The car bombing, the latest high-casualty attack targeting churches, comes as people fear more reprisal killings and religious violence could follow in this city and elsewhere along Nigeria's uneasy religious fault line separating its largely Christian south from its predominantly Muslim north.

The attack happened around 9 a.m. as the reverend of the parish conducted Sunday worship. Witnesses said the suicide bomber plowed his SUV past a gate and a security guard before ramming into the church's wall and detonating the explosives hidden inside the vehicle. The blast left shattered glass and blood across the floors of the church's sanctuary. One of the brown walls of the church caved in and bore scorch marks from the blast.

Rescuers found the bodies of seven worshipers and the suicide bomber after the attack, said Yushau Shuaib, a spokesman for Nigeria's National Emergency Management Agency. Shuaib said more than 100 others suffered injuries in the blast and had been taken to local hospitals.

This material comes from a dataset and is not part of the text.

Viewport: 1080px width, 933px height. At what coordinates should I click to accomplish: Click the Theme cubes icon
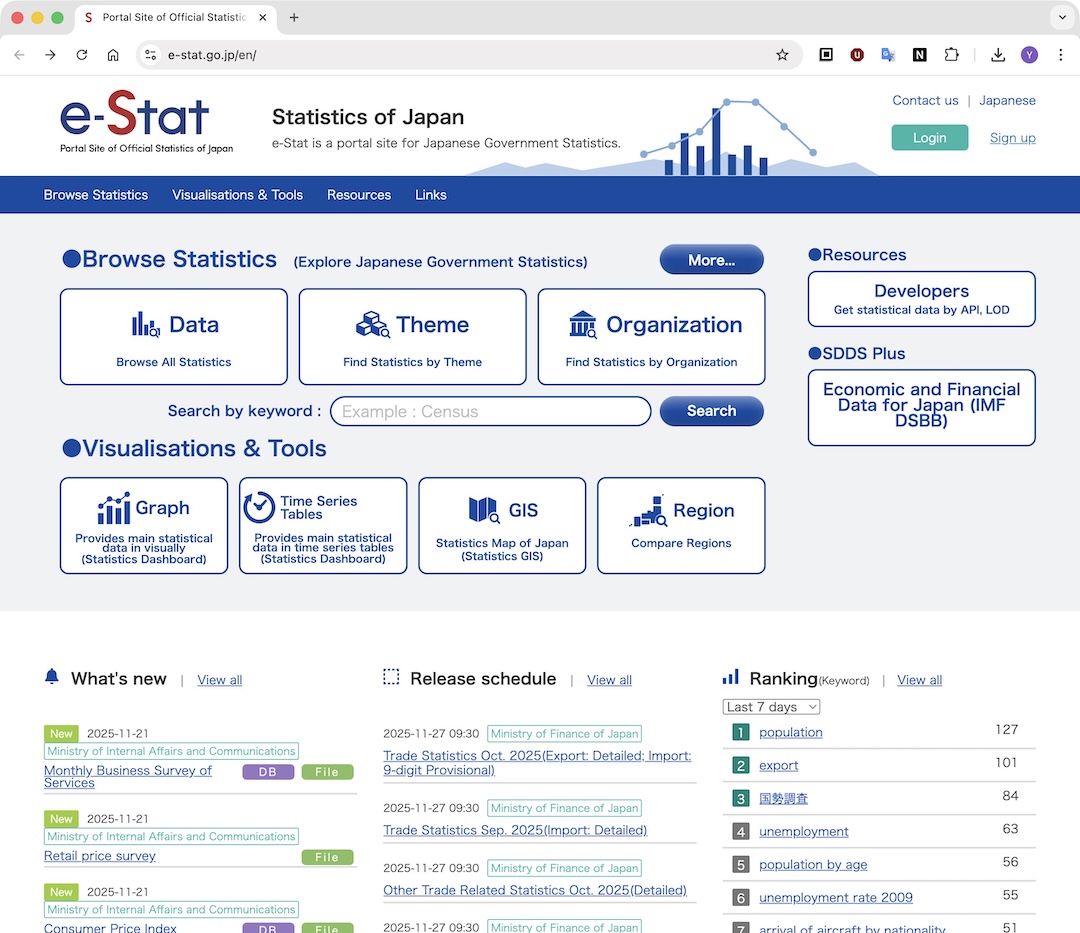point(373,324)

Kaduna state police commissioner Olufemi Adenaike told journalists at the church that authorities had urged those living in the religiously mixed neighborhood to return home and stay indoors to halt any further revenge attacks. Saidu Adamu, a spokesman for Kaduna state government, said the rest of the city was peaceful.

Reuben Abati, a spokesman for President Goodluck Jonathan, said the nation's leader condemned the attack.

"The persistence of messengers of evil will not prevail over the will of the government and the people to secure peace and safety," Abati said.